Task to carry out —
Could you quote, exactly as they stand, the lines running from the one with "Türkçe (70, 619)" to the final line of the material?

+---+

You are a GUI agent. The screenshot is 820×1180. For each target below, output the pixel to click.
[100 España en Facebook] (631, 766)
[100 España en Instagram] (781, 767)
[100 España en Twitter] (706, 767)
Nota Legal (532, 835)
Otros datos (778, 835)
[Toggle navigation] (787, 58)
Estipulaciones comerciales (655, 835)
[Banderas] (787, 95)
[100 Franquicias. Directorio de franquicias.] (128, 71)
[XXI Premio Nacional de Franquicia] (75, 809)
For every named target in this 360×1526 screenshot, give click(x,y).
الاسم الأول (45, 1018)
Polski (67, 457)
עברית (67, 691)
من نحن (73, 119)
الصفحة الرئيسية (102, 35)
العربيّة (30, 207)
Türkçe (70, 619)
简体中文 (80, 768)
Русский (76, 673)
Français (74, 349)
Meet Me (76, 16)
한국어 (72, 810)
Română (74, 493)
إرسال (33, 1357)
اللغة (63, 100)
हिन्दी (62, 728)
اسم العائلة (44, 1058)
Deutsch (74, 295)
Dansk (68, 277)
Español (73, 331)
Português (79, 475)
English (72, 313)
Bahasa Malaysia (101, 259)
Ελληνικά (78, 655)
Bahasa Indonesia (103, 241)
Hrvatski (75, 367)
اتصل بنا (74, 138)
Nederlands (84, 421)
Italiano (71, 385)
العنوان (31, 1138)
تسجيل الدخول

+---+

Task result —
Türkçe (70, 619)
简体中文 (80, 768)
Русский (76, 673)
Français (74, 349)
Meet Me (76, 16)
한국어 (72, 810)
Română (74, 493)
إرسال (33, 1357)
اللغة (63, 100)
हिन्दी (62, 728)
اسم العائلة (44, 1058)
Deutsch (74, 295)
Dansk (68, 277)
Español (73, 331)
Português (79, 475)
English (72, 313)
Bahasa Malaysia (101, 259)
Ελληνικά (78, 655)
Bahasa Indonesia (103, 241)
Hrvatski (75, 367)
اتصل بنا (74, 138)
Nederlands (84, 421)
Italiano (71, 385)
العنوان (31, 1138)
تسجيل الدخول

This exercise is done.